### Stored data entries
━━━━━━━━━━━━━━━━━━━━━━━━━━━━━━
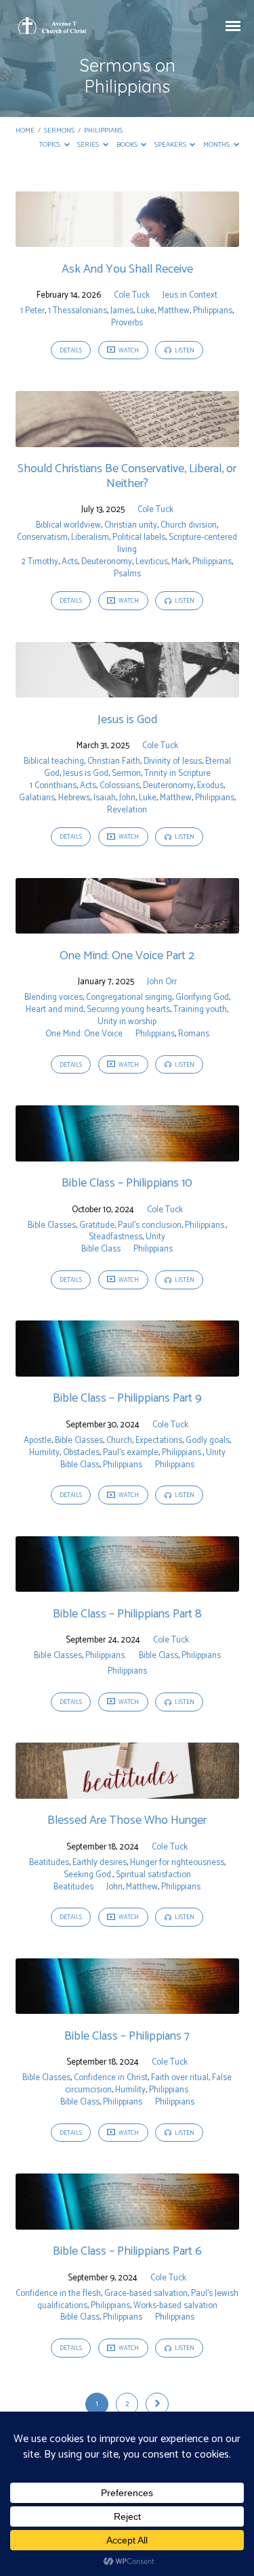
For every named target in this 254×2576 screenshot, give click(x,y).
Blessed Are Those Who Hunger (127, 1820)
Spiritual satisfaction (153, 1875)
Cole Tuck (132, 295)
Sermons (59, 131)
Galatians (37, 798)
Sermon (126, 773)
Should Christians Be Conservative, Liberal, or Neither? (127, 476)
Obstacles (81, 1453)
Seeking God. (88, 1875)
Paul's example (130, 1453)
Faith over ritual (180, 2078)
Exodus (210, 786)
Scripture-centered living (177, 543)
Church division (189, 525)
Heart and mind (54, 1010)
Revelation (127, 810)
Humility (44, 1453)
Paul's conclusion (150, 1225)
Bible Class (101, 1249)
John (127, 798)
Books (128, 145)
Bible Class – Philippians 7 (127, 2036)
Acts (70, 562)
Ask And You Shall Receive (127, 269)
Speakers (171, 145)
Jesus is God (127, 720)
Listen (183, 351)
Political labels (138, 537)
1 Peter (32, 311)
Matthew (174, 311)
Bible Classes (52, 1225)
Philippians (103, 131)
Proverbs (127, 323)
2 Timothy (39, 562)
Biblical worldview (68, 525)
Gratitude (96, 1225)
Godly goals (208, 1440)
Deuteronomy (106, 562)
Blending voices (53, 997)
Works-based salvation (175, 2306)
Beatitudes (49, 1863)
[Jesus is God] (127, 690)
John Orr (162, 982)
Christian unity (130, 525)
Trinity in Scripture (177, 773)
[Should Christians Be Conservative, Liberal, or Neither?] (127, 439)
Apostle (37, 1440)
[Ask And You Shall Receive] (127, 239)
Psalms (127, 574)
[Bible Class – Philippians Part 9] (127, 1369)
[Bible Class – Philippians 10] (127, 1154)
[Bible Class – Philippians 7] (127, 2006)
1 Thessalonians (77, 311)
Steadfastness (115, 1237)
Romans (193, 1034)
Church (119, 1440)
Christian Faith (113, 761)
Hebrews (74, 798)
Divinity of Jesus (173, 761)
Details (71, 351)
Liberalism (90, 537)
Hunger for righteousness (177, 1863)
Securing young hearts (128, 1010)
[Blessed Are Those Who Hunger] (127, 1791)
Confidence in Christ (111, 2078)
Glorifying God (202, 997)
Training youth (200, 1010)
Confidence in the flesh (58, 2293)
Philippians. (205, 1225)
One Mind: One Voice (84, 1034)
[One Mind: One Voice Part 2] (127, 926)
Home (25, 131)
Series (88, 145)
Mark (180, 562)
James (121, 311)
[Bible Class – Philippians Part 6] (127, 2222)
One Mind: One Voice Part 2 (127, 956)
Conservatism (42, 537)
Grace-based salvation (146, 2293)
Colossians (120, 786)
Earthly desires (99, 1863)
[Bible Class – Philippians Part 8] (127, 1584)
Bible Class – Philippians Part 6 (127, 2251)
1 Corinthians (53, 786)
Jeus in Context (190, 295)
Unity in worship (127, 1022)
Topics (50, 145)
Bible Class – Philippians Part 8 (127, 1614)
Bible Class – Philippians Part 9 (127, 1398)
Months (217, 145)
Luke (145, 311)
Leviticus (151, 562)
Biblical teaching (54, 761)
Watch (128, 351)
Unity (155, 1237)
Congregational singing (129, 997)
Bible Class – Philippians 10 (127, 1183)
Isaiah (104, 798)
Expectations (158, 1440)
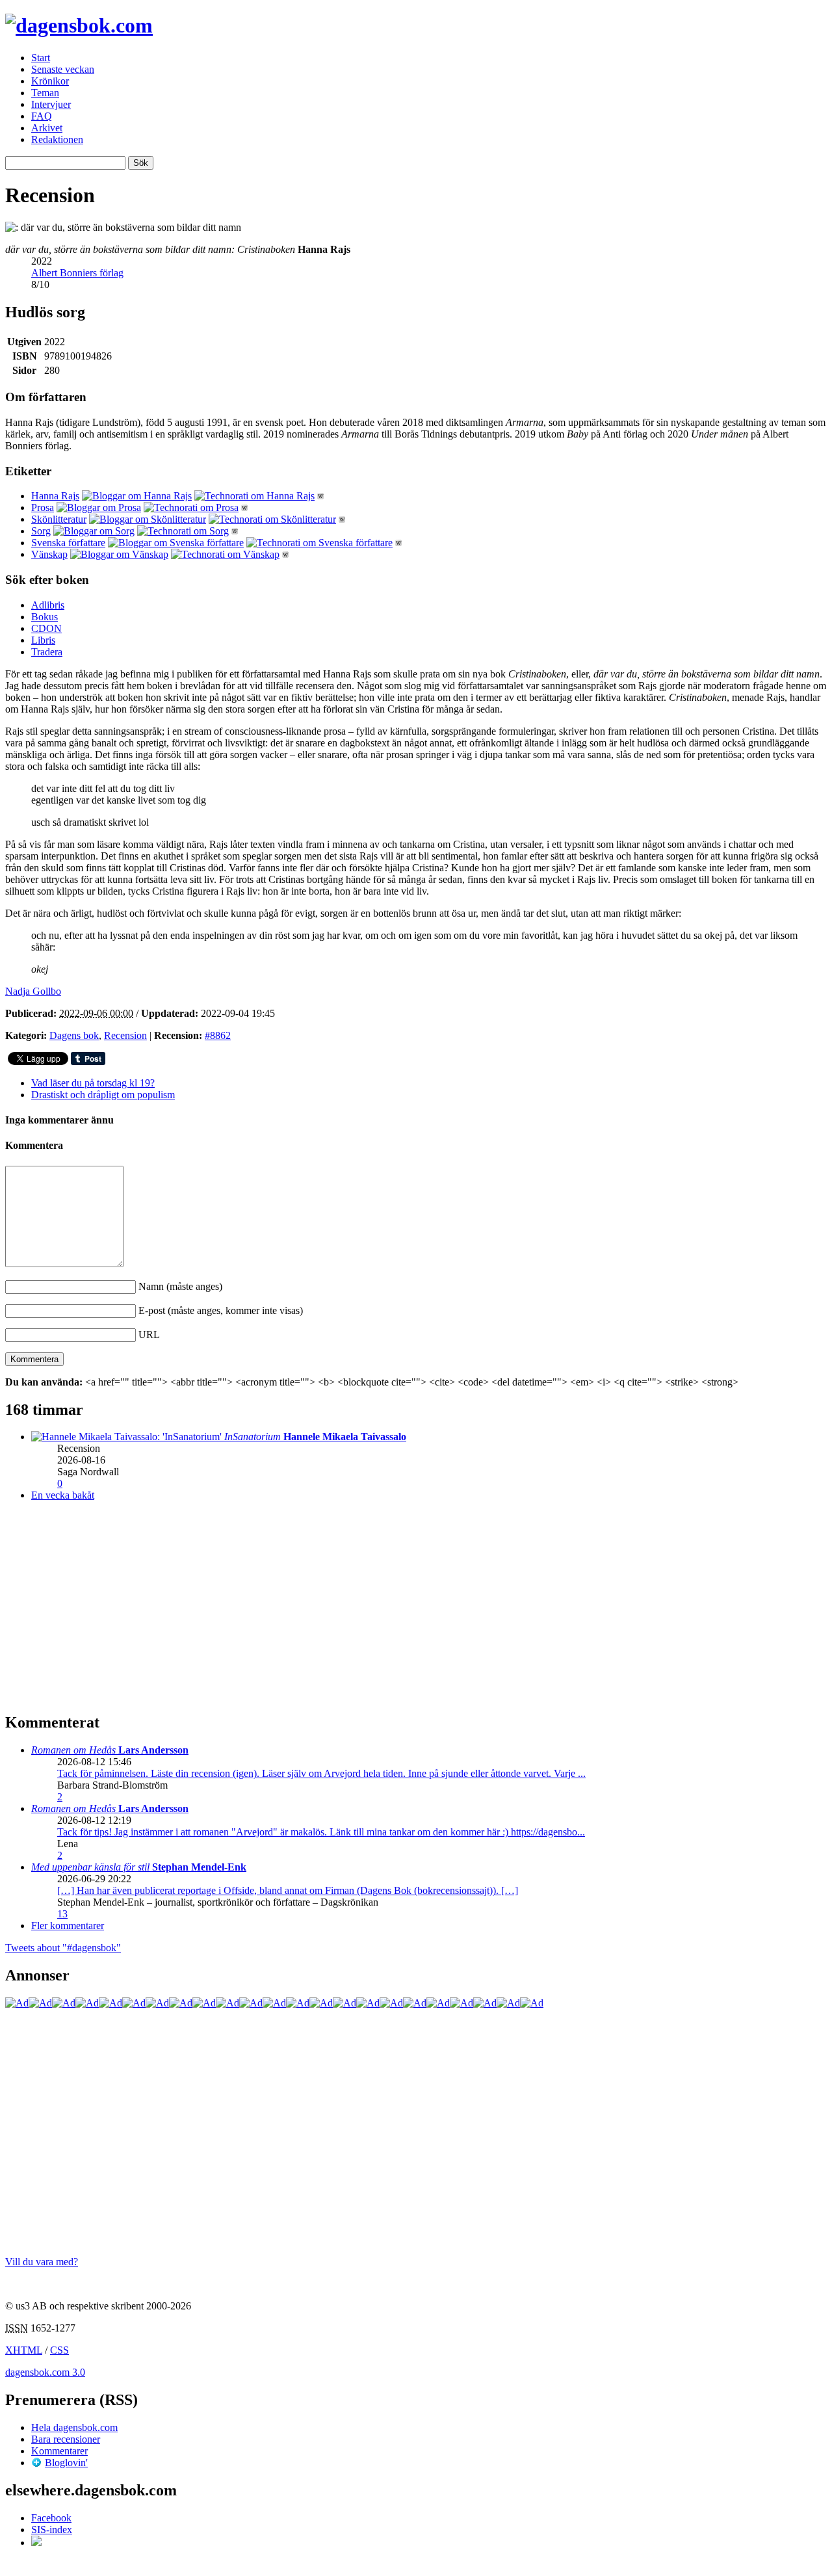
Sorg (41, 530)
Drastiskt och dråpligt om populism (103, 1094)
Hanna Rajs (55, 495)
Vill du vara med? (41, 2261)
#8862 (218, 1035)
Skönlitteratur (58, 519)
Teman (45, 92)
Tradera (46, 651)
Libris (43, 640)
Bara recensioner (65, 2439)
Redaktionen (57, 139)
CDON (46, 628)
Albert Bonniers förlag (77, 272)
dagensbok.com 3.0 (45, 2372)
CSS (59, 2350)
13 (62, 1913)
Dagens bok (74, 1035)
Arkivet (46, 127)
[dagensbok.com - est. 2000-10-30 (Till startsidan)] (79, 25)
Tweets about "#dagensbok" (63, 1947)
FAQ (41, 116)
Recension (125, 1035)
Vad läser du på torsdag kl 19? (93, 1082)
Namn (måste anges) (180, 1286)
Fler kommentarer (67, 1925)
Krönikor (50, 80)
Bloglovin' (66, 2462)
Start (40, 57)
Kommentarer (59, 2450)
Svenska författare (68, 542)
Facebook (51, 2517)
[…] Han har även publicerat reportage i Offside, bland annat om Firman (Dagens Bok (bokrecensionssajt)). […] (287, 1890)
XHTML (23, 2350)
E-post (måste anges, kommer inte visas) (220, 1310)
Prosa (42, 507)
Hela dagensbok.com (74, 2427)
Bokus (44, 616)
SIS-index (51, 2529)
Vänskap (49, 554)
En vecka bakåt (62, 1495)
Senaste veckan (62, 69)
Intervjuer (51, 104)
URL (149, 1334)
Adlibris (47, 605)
━━━━━━━━━━━━━━━━━━━━━━━━━━━━━━
### What you are asked to do
Start at the top line above and repeat the records verbatim, leaving images out.

### Response for this exercise
For every named target in this 254×2576 screenshot, give click(x,y).
Blessed Are Those Who Hunger (127, 1820)
Spiritual satisfaction (153, 1875)
Cole Tuck (132, 295)
Sermons (59, 131)
Galatians (37, 798)
Sermon (126, 773)
Should Christians Be Conservative, Liberal, or Neither? (127, 476)
Obstacles (81, 1453)
Seeking God. (88, 1875)
Paul's example (130, 1453)
Faith over ritual (180, 2078)
Exodus (210, 786)
Scripture-centered living (177, 543)
Church division (189, 525)
Heart and mind (54, 1010)
Revelation (127, 810)
Humility (44, 1453)
Paul's conclusion (150, 1225)
Bible Class (101, 1249)
John (127, 798)
Books (128, 145)
Bible Class – Philippians 7 (127, 2036)
Acts (70, 562)
Ask And You Shall Receive (127, 269)
Speakers (171, 145)
Jesus is God (127, 720)
Listen (183, 351)
Political labels (138, 537)
1 Peter (32, 311)
Matthew (174, 311)
Bible Classes (52, 1225)
Philippians (103, 131)
Proverbs (127, 323)
2 Timothy (39, 562)
Biblical worldview (68, 525)
Gratitude (96, 1225)
Godly goals (208, 1440)
Deuteronomy (106, 562)
Blending voices (53, 997)
Works-based salvation (175, 2306)
Beatitudes (49, 1863)
[Jesus is God] (127, 690)
John Orr (162, 982)
Christian unity (130, 525)
Trinity in Scripture (177, 773)
[Should Christians Be Conservative, Liberal, or Neither?] (127, 439)
Apostle (37, 1440)
[Ask And You Shall Receive] (127, 239)
Psalms (127, 574)
[Bible Class – Philippians Part 9] (127, 1369)
[Bible Class – Philippians 10] (127, 1154)
[Bible Class – Philippians 7] (127, 2006)
1 Thessalonians (77, 311)
Steadfastness (115, 1237)
Romans (193, 1034)
Church (119, 1440)
Christian Faith (113, 761)
Hebrews (74, 798)
Divinity of Jesus (173, 761)
Details (71, 351)
Liberalism (90, 537)
Hunger for righteousness (177, 1863)
Securing young hearts (128, 1010)
[Blessed Are Those Who Hunger] (127, 1791)
Confidence in Christ (111, 2078)
Glorifying God (202, 997)
Training youth (200, 1010)
Confidence in the flesh (58, 2293)
Philippians. (205, 1225)
One Mind: One Voice (84, 1034)
[One Mind: One Voice Part 2] (127, 926)
Home (25, 131)
Series (88, 145)
Mark (180, 562)
James (121, 311)
[Bible Class – Philippians Part 6] (127, 2222)
One Mind: One Voice Part 2 (127, 956)
Conservatism (42, 537)
Grace-based salvation (146, 2293)
Colossians (120, 786)
Earthly desires (99, 1863)
[Bible Class – Philippians Part 8] (127, 1584)
Bible Class – Philippians Part 6 (127, 2251)
1 Corinthians (53, 786)
Jeus in Context (190, 295)
Unity in worship (127, 1022)
Topics (50, 145)
Bible Class – Philippians Part 8 (127, 1614)
Bible Class – Philippians Part 9 (127, 1398)
Months (217, 145)
Luke (145, 311)
Leviticus (151, 562)
Biblical teaching (54, 761)
Watch (128, 351)
Unity (155, 1237)
Congregational singing (129, 997)
Bible Class – Philippians 10 (127, 1183)
Isaiah (104, 798)
Expectations (158, 1440)
Sorg (41, 530)
Drastiskt och dråpligt om populism (103, 1094)
Hanna Rajs (55, 495)
Vill du vara med? (41, 2261)
#8862 (218, 1035)
Skönlitteratur (58, 519)
Teman (45, 92)
Tradera (46, 651)
Libris (43, 640)
Bara recensioner (65, 2439)
Redaktionen (57, 139)
CDON (46, 628)
Albert Bonniers förlag (77, 272)
dagensbok.com 3.0 (45, 2372)
CSS (59, 2350)
13 (62, 1913)
Dagens bok (74, 1035)
Arkivet (46, 127)
[dagensbok.com - est. 2000-10-30 (Till startsidan)] (79, 25)
Tweets about "#dagensbok" (63, 1947)
FAQ (41, 116)
Recension (125, 1035)
Vad läser du på torsdag kl 19? (93, 1082)
Namn (måste anges) (180, 1286)
Fler kommentarer (67, 1925)
Krönikor (50, 80)
Bloglovin' (66, 2462)
Start (40, 57)
Kommentarer (59, 2450)
Svenska författare (68, 542)
Facebook (51, 2517)
[…] Han har även publicerat reportage i Offside, bland annat om Firman (Dagens Bok (bokrecensionssajt)). […] (287, 1890)
XHTML (23, 2350)
E-post (måste anges, kommer inte visas) (220, 1310)
Prosa (42, 507)
Hela dagensbok.com (74, 2427)
Bokus (44, 616)
SIS-index (51, 2529)
Vänskap (49, 554)
En vecka bakåt (62, 1495)
Senaste veckan (62, 69)
Intervjuer (51, 104)
URL (149, 1334)
Adlibris (47, 605)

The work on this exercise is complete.